Buffett won't reveal what he charged Quicken for the premium, but I took a shot.

I knew the lowest odds quoted for a perfect bracket were from Duke professor Ezra Miller, who estimates a skilled handicapper has about a billion-to-1 chance. Buffett, naturally, would quote the lowest possible odds so as to keep everything in his favor. So, if Buffett were insuring against one person doing it, at a billion-to-1 odds, he would charge about $1. But, because 15 million people are expected to try, it should be about $15 million, tops.

He and his twinkle and his lopsided haircut paused. And then he said, "You're good, but I'm not saying."

Let's say one fan got all the way to the final game unblemished. Would Buffett offer that fan a buyout?

"Well, I'm not sure Quicken would let me do that," he says. "But if it were me, I'd definitely offer a deal. ... Mathematically, it should be half of the $500 million -- $250 million. But it's all relative. If I offered you $100 million to call off the bet, I bet you'd take it. Because $100 million to you is about the same as $250 million. But $100 million versus zero? That sounds a lot worse."

Come to think of it, he's right. Everybody this side of Mark Zuckerberg takes the buyout.

(Odds of you winning a $100 million lottery: 125,526,770 to 1.)

And if the fan refuses the buyout? Then Buffett wants to be sitting right next to him or her during the championship game in Arlington, Texas, on April 7.

"I think they should put us on a split-screen TV. And on every shot, every free throw, they'd show us, and one of us won't be happy."

This man has pulled off some crazy sports stunts before. He played LeBron James in H-O-R-S-E and 1-on-1. He faced Bob Gibson. He caddied for Tiger Woods.

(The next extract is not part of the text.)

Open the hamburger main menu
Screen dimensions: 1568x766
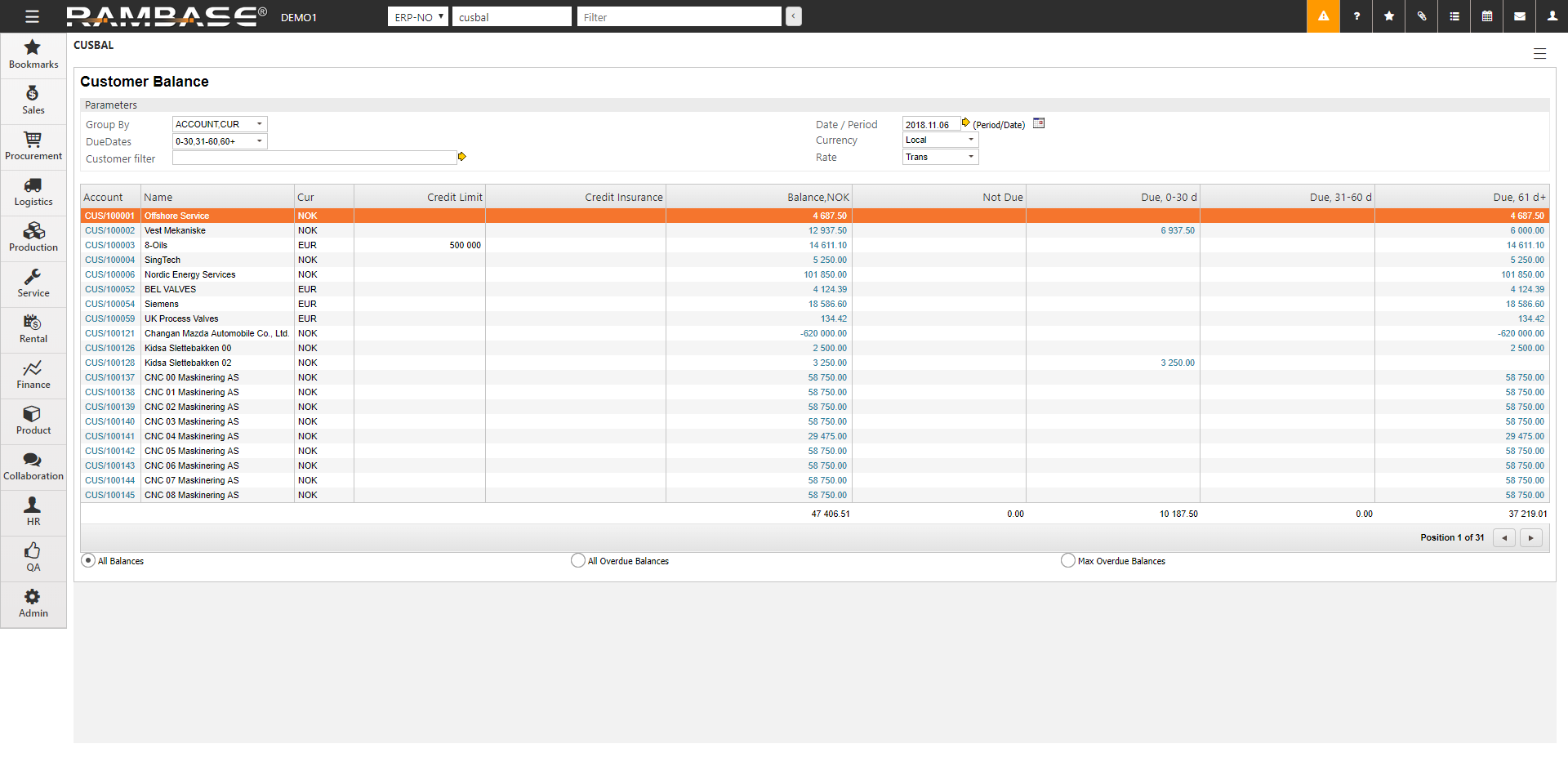pos(32,16)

(Odds of a wife cheating on a husband: even.)

But this one is his masterpiece. Here's how it works:

• One entry per person.

How will Quicken keep people from sending in thousands under fake names? "Because you also have to give a cellphone number," Gilbert says. "I can't imagine someone is going to have a thousand cellphones."

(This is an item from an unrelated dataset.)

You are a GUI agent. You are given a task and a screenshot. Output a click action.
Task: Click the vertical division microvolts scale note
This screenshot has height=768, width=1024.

• Employees of Quicken and Berkshire are ineligible.

"But I'd love to get [President Barack Obama] to fill one out," Buffett says. "And if he wins, he can pay off some of the national debt."

(Odds of you becoming president: 10,000,000 to 1.)

• No cheating.

"There are two big risks in this," Buffett says. "One, somebody does it. Two, somebody tries to screw us." He worries about somebody hacking into the system and changing a bracket after the final game. Or having somebody on the inside do it.

(Odds of your identity being stolen: 33 to 1.)

Or somebody fixing games, as the NCAA has hinted it's worried about? "Nobody on earth can fix 63 games," he says.

To guard against all that, Buffett has hired IBM, possibly because Berkshire is its largest stockholder at 6.3 percent. "If some guy from IBM wins, I'll be a little suspicious."

And with that, my hour was up, and America's most massive-scale gambler showed me to the door.

"Safe flight home," he said, happily.